In seguito, a cominciare dall’anno 735 a.C., data di fondazione di Naxos, la prima colonia greca in Sicilia secondo Tucidide, si introdusse nell’isola anche la lingua Greca con la venuta di genti dapprima dall’Eubea (Calcidesi, quindi, di stirpe e dialetto ionici), poi da altre parti della Grecia (soprattutto genti di stirpe e dialetti dorici) che si stanziarono principalmente sulle zone costiere della parte orientale.

E’ questa la situazione linguistica che troveranno i Latini al momento della loro conquista della Sicilia, cominciata nell’anno 264 a.C. e giunta a termine nel 241 a.C..

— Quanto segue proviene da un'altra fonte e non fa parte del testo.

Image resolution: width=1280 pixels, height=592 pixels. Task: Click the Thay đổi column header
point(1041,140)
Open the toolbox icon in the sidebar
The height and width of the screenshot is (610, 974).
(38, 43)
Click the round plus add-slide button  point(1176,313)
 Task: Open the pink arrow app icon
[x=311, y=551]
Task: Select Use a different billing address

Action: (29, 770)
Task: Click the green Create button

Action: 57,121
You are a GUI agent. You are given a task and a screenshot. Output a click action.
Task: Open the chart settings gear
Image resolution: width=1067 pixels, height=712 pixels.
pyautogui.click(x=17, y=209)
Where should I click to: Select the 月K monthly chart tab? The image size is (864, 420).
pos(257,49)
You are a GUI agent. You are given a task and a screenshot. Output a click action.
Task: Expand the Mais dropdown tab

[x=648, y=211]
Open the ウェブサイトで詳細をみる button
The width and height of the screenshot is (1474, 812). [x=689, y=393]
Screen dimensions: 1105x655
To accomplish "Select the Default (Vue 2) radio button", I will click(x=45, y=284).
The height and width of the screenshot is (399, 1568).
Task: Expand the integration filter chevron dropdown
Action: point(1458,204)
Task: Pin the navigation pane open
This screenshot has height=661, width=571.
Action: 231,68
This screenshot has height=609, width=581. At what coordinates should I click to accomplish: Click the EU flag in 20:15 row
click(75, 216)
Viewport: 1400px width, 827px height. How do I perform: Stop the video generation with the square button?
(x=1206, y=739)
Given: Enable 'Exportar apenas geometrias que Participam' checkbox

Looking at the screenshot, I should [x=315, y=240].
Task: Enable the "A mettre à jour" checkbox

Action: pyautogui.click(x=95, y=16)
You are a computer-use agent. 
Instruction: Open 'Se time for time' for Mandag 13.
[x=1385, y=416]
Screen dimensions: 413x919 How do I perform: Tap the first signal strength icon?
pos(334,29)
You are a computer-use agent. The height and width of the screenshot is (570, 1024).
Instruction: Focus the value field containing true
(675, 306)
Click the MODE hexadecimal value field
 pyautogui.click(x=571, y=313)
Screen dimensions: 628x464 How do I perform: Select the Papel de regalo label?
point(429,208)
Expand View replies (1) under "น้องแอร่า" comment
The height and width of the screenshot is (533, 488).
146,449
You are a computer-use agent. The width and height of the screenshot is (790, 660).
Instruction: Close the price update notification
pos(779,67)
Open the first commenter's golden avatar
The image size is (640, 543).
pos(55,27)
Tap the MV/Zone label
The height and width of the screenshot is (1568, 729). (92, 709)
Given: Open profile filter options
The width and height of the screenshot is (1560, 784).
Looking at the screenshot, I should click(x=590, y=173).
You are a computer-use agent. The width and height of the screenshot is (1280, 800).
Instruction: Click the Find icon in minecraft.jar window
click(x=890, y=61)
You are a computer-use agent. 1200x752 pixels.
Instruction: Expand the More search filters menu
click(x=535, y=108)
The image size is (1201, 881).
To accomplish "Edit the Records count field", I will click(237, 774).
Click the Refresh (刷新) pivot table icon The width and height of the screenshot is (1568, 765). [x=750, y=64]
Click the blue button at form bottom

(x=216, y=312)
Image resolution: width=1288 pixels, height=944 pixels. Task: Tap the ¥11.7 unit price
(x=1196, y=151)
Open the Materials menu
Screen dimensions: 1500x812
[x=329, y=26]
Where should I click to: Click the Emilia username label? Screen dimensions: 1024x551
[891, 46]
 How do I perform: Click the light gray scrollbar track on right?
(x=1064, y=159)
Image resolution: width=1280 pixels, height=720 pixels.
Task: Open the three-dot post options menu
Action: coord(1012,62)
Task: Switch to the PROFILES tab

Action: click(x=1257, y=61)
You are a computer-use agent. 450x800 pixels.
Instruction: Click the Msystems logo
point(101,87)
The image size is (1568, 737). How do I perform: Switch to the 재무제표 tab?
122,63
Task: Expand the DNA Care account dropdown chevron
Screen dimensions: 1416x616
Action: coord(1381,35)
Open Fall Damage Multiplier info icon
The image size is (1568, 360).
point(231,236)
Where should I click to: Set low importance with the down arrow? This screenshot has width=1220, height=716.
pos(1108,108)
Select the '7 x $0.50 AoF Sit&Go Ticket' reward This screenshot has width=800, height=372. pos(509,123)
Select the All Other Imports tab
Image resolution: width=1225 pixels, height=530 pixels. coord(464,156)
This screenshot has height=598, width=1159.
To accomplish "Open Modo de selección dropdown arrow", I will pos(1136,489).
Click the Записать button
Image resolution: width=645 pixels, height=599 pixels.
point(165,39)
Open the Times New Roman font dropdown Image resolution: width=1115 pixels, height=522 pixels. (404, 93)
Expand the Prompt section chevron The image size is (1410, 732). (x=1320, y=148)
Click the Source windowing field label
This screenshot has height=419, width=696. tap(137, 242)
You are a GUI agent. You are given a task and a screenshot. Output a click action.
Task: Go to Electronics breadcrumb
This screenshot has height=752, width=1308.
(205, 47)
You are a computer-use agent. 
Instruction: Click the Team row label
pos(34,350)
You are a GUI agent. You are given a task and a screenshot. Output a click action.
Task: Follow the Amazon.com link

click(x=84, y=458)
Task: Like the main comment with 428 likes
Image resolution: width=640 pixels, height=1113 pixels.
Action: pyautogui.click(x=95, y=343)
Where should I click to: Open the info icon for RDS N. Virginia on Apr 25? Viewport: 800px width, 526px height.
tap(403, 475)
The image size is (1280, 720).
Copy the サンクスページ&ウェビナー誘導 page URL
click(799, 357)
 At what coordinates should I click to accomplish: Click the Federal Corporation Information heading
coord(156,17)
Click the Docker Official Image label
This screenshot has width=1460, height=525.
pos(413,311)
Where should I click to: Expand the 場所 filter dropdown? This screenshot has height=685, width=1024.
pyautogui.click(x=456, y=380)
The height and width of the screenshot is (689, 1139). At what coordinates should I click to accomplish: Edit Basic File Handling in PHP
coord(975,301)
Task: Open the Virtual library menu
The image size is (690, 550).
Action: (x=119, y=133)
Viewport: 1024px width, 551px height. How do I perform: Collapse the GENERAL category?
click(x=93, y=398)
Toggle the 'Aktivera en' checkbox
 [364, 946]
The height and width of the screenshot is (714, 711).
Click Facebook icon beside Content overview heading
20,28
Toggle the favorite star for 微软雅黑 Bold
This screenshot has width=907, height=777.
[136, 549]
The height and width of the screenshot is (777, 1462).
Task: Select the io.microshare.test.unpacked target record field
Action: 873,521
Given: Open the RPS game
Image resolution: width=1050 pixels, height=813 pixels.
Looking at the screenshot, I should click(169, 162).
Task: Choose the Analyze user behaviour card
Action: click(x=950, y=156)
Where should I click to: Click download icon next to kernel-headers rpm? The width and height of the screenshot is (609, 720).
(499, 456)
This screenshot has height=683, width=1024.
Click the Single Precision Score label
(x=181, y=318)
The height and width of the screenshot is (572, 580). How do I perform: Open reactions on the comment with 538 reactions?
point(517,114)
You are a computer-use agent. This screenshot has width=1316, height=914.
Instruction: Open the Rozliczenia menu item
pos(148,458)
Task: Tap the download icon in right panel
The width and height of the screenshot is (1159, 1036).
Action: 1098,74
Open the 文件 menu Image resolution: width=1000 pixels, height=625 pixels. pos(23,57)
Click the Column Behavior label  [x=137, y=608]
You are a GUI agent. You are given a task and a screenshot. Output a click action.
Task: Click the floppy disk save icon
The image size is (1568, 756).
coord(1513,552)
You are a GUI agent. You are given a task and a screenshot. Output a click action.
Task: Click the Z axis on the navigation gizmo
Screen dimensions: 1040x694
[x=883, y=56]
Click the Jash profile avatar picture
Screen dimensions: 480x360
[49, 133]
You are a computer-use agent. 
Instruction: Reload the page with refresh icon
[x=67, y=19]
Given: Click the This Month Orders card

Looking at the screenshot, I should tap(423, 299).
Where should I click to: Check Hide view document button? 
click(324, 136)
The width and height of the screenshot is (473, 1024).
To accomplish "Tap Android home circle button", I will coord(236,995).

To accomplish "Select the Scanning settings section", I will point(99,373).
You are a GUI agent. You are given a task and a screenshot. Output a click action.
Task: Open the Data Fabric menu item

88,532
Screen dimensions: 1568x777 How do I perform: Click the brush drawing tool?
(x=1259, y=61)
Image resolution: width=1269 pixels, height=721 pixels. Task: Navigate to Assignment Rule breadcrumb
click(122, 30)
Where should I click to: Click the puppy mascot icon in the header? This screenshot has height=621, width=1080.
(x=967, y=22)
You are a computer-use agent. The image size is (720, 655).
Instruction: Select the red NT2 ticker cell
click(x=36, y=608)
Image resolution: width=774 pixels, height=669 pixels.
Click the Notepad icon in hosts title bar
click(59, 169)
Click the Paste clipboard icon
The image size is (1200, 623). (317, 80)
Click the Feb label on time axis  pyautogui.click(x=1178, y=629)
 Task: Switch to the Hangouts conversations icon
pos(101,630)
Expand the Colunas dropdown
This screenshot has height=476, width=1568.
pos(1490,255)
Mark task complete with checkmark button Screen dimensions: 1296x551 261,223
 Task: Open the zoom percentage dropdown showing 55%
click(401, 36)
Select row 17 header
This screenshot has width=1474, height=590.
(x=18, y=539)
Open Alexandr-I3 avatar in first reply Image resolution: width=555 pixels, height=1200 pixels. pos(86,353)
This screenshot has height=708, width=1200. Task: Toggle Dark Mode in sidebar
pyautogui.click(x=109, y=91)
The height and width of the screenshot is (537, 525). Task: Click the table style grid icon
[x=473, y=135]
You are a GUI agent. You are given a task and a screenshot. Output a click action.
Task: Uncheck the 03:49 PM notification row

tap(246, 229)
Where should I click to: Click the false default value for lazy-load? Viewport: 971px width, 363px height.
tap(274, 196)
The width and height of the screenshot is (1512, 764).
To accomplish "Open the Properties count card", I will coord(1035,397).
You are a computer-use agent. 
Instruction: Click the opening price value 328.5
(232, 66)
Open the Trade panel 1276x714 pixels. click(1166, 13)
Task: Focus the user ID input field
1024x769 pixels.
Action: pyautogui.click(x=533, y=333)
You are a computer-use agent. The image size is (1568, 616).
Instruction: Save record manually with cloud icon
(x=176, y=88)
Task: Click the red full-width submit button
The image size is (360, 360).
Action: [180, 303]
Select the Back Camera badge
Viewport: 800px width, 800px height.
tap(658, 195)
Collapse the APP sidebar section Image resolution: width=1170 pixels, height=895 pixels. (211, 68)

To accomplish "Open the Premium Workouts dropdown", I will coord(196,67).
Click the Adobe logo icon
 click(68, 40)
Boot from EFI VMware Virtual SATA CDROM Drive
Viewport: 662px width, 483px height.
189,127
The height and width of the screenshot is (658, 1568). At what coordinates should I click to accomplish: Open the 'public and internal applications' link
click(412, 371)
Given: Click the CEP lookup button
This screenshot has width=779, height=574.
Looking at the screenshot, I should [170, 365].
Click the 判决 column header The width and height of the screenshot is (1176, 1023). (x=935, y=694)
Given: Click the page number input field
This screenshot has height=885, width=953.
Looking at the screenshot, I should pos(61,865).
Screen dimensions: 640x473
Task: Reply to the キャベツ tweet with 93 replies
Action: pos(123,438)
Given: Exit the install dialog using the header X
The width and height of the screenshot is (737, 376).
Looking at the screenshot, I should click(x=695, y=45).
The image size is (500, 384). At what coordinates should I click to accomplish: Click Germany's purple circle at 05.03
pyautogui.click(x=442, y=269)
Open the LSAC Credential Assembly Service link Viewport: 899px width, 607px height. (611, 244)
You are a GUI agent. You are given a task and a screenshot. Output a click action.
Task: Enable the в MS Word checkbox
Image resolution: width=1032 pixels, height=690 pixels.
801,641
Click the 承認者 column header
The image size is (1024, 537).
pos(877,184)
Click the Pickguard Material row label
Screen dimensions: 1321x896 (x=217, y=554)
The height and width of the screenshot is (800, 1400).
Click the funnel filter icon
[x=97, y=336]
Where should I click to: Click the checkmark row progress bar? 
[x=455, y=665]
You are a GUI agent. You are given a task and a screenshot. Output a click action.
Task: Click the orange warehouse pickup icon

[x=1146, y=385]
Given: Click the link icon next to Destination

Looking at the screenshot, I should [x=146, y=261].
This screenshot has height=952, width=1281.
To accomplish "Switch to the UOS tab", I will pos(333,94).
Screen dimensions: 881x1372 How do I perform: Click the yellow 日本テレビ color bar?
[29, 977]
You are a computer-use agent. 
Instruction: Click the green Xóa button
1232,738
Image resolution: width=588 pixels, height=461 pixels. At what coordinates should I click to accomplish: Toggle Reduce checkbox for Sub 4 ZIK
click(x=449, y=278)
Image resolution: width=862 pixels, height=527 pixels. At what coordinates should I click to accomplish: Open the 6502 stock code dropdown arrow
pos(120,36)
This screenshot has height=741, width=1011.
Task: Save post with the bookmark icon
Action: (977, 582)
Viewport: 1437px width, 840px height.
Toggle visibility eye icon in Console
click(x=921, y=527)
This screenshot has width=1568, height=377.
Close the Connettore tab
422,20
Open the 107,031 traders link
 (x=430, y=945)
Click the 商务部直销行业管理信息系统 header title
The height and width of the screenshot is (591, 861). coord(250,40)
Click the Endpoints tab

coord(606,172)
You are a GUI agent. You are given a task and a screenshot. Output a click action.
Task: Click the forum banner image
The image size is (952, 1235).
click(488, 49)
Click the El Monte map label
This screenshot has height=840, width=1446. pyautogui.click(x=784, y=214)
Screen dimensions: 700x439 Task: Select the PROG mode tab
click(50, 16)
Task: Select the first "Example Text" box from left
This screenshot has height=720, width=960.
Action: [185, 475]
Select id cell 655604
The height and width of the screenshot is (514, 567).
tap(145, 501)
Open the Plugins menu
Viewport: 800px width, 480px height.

Situazione linguistica nella Sicilia pre-romana

Influenza delle lingue di sostrato sul Latino di Sicilia

Escludendo gli influssi della lingua Greca (notevoli, anche se rimane difficile da stabilire quali provenienti da un’epoca pre-romana) e premettendo che, ancor più che altrove, in questo campo si può null’altro fare se non ipotizzare partendo da pochissimi dati certi, ci si può azzardare a dire che:

– la pronuncia cacuminale (lingua contro il palato anziché contro i denti) degli antichi gruppi latini in -ll- (passati a -dd- in Siciliano) e quella dei gruppi -str- e -tr-

– la forte palatizzazione del tipo chiù e del tipo xiuri

siano dovute ad un influsso delle lingue mediterranee non indo-europee.

Sul piano lessicale si può ipotizzare che i seguenti termini rappresentino un’eredità del sostrato mediterraneo: alàstra (calicotome infesta o spinosa – pianta delle leguminose simile alla ginestra -, pianta spinosa), ammarràri (munire di argini un luogo per difenderlo da inondazioni), calancùni (onda di fiume), calanna (scoscendimento, frana di rocce di un fianco montuoso, terreno in forte pendio), carrivàli (roccia rossastra), limàrra (terra intenerita dall’acqua, melma, fango). Inoltre lavànca (luogo scosceso e sdrucciodevole, frana, dirupo) dovrebbe essere, per il suffisso -anca, un termine pre-latino ed è presente anche nell’antico provenzale “lavanca”. Infine, dovrebbero essere d’origine sicana alcuni toponimi terminanti in -ara (Hykkara, Indara, Makara).